Justin Trudeau was labelled a "compulsive liar" by his main rival during the final leaders' debate before upcoming Canadian elections, in which the prime minister was forced to defend his environmental policies.
The liberals and conservatives are neck-and-neck according to polls, with the general election set for October 21.
The French-language debate had a more relaxed atmosphere than the previous one in English on Monday, where scathing personal attacks were exchanged.
Trudeau has made the environment a key priority but was attacked for his controversial decision to approve a pipeline expansion project to help export Canadian oil overseas.
"We have to stop these pipelines and fracking all across Canada," said the head of the Greens, Elizabeth May.
"The young Swedish activist Greta Thunberg is right: our house is burning, how dare you?"
Trudeau has said profits from the pipeline will be reinvested in the environment.
Faced with Trudeau and Conservative leader Andrew Scheer, a strong supporter of the fossil-fuel industry, New Democratic Party leader Jagmeet Singh demonstrated once again his talent for humorous barbs.
"Here we have Mr Pipeline and here we have Mr Pipeline," he said. "My name is Jagmeet Singh and I will never impose a pipeline."

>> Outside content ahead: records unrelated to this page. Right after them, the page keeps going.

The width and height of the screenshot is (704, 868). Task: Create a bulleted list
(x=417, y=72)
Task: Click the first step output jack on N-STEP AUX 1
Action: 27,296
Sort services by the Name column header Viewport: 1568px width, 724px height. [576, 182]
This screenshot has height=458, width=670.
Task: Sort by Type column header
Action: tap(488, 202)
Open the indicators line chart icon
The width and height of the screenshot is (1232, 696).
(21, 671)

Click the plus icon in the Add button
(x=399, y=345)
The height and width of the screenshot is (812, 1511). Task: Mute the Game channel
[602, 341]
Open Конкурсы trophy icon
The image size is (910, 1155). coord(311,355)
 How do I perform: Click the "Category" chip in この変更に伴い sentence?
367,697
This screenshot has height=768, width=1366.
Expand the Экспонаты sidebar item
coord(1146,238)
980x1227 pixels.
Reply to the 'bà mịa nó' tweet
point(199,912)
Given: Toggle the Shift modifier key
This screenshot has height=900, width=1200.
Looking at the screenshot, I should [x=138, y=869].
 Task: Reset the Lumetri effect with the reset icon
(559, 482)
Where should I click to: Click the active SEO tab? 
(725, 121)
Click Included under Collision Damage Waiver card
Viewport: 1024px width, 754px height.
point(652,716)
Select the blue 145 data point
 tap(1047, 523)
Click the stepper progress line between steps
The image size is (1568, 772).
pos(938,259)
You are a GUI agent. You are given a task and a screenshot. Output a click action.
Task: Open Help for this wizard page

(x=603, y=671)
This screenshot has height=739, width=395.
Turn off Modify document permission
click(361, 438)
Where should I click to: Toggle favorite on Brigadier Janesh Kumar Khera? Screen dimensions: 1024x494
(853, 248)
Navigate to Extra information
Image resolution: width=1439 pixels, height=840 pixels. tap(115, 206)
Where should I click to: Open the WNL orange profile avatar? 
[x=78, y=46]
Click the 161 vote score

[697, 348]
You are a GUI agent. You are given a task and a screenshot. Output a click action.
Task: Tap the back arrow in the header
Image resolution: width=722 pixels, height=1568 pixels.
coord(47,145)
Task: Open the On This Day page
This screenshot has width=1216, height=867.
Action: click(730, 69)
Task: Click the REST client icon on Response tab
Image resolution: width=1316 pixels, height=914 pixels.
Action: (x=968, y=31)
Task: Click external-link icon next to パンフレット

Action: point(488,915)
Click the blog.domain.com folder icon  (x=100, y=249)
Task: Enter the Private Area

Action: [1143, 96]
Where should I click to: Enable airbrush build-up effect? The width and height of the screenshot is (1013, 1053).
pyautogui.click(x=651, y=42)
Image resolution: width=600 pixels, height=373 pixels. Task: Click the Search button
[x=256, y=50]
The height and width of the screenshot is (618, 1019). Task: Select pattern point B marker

Trudeau accused Scheer of "proposing a lowering of taxes for the richest". He added that the Conservative Party had still not unveiled its manifesto with costings, asking: "Where is your plan?".
"You are a compulsive liar," Scheer replied, in one of the evening's few cutting comments.
The Conservative leader -- who appeared less at ease in the French-language debates -- vowed to balance the budget within five years.
Scheer said the tax cuts he has proposed to the middle class would in part be financed by cutting 25 percent of Canada's international aid.
With polls indicating the liberal and conservative parties will each take 31 percent of the vote, projections suggest the upcoming election will result in a minority government.
This means that the future prime minister will have to form an alliance with another party.